[What to work on]: Convert the lines starting at the one that contains "Task: Select the gcp sdk legend icon" and ending at the one that contains "pos(1483,765)" into a JSON list of strings, one string per line, leaving out blank lines. Include only those lines.

begin

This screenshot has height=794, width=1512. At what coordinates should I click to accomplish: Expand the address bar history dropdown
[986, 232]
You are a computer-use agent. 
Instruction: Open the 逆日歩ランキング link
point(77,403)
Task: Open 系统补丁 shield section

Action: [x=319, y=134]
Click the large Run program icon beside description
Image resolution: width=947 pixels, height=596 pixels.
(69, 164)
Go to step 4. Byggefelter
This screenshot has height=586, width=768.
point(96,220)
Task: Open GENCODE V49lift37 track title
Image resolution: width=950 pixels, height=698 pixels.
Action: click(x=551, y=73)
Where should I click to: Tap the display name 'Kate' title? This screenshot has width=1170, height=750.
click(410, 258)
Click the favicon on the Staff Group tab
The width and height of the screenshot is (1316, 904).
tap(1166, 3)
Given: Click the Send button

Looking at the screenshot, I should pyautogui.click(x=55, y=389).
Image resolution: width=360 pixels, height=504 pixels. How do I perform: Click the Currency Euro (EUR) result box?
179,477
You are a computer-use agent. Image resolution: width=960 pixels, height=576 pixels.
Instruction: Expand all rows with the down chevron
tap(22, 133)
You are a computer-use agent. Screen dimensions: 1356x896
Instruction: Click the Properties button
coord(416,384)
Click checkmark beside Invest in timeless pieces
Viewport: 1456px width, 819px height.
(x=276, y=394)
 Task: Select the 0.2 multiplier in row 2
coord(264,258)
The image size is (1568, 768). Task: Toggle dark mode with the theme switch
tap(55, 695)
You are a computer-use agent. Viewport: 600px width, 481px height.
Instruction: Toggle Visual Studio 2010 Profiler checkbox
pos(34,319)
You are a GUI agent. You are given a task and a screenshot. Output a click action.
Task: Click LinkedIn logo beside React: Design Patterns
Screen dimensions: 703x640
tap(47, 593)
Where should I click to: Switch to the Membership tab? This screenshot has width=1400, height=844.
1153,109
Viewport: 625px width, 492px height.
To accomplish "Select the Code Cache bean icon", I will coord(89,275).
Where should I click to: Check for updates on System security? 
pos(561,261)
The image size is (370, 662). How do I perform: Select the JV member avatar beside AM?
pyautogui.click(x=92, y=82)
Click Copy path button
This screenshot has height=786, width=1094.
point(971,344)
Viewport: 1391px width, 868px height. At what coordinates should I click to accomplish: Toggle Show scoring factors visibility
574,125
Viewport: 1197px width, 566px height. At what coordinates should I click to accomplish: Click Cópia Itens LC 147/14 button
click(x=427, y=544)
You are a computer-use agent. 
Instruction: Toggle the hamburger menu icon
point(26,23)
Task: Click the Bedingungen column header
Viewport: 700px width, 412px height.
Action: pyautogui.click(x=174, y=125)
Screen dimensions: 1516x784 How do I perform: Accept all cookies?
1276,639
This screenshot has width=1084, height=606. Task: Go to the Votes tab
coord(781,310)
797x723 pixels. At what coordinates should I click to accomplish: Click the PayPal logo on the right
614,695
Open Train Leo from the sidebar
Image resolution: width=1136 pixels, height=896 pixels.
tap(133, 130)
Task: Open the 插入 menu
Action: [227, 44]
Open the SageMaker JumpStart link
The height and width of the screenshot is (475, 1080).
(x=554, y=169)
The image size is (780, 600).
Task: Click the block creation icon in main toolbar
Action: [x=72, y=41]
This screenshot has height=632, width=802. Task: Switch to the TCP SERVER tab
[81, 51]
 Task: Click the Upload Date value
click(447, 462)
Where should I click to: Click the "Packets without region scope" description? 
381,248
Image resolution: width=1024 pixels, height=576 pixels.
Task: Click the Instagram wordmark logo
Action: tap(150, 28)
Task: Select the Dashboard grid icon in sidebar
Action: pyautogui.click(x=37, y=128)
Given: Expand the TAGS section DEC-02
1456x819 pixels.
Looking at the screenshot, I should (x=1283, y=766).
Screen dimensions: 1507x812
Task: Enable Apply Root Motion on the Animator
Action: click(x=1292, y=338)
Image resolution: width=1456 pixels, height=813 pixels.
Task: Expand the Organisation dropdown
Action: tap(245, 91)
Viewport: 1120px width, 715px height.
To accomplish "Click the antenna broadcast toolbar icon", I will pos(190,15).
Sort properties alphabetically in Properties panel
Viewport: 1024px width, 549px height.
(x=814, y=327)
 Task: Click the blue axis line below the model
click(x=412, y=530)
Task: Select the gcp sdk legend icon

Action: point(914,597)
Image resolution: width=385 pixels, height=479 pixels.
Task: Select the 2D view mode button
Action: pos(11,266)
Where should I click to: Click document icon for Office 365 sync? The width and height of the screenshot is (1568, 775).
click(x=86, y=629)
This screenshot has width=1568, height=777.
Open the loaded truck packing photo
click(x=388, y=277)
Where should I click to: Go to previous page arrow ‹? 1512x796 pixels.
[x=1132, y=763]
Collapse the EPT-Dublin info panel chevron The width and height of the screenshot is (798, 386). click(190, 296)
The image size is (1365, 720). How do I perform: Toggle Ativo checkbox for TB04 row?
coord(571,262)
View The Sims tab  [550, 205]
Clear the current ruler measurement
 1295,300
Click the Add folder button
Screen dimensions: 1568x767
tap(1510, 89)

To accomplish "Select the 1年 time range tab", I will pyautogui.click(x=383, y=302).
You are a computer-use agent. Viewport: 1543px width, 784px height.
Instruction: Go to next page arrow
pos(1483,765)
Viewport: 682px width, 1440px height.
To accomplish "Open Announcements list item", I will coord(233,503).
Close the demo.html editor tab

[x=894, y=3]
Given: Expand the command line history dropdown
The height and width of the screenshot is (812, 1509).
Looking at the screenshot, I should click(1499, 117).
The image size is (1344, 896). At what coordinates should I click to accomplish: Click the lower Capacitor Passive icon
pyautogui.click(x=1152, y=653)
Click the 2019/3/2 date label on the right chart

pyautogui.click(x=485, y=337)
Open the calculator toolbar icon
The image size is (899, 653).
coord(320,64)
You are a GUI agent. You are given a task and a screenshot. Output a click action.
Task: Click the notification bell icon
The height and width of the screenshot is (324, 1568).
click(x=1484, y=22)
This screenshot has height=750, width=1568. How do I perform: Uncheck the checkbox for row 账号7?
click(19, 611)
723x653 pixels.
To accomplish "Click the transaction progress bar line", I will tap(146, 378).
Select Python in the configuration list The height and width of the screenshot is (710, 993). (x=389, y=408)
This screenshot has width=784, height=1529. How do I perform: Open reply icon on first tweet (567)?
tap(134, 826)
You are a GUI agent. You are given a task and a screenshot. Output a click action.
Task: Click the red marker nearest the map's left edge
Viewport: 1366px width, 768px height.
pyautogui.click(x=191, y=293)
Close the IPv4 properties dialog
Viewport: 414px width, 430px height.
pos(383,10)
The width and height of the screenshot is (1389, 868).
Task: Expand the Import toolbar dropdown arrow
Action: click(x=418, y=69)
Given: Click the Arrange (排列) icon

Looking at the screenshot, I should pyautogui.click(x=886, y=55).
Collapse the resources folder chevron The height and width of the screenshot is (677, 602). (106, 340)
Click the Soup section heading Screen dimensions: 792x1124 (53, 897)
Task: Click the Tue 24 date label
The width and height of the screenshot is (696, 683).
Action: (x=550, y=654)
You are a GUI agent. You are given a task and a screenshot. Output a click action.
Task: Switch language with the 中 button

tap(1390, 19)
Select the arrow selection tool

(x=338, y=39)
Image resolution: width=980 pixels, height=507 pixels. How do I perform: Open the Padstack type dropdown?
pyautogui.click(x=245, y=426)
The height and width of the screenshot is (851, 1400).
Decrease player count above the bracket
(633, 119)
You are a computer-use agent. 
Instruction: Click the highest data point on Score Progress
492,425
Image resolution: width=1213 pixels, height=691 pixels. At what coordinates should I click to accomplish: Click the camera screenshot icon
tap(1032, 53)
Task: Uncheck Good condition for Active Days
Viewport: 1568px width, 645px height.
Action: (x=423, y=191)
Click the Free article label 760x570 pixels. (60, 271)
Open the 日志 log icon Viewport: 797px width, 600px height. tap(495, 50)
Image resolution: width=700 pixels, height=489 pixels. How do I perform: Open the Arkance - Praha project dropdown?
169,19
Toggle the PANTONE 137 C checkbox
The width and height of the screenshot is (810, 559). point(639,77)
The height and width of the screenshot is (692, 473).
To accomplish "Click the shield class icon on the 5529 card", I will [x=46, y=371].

end

[Task result]:
[
  "Task: Select the gcp sdk legend icon",
  "Action: point(914,597)",
  "Image resolution: width=385 pixels, height=479 pixels.",
  "Task: Select the 2D view mode button",
  "Action: pos(11,266)",
  "Where should I click to: Click document icon for Office 365 sync? The width and height of the screenshot is (1568, 775).",
  "click(x=86, y=629)",
  "This screenshot has width=1568, height=777.",
  "Open the loaded truck packing photo",
  "click(x=388, y=277)",
  "Where should I click to: Go to previous page arrow ‹? 1512x796 pixels.",
  "[x=1132, y=763]",
  "Collapse the EPT-Dublin info panel chevron The width and height of the screenshot is (798, 386). click(190, 296)",
  "The image size is (1365, 720). How do I perform: Toggle Ativo checkbox for TB04 row?",
  "coord(571,262)",
  "View The Sims tab  [550, 205]",
  "Clear the current ruler measurement",
  " 1295,300",
  "Click the Add folder button",
  "Screen dimensions: 1568x767",
  "tap(1510, 89)",
  "To accomplish \"Select the 1年 time range tab\", I will pyautogui.click(x=383, y=302).",
  "You are a computer-use agent. Viewport: 1543px width, 784px height.",
  "Instruction: Go to next page arrow",
  "pos(1483,765)"
]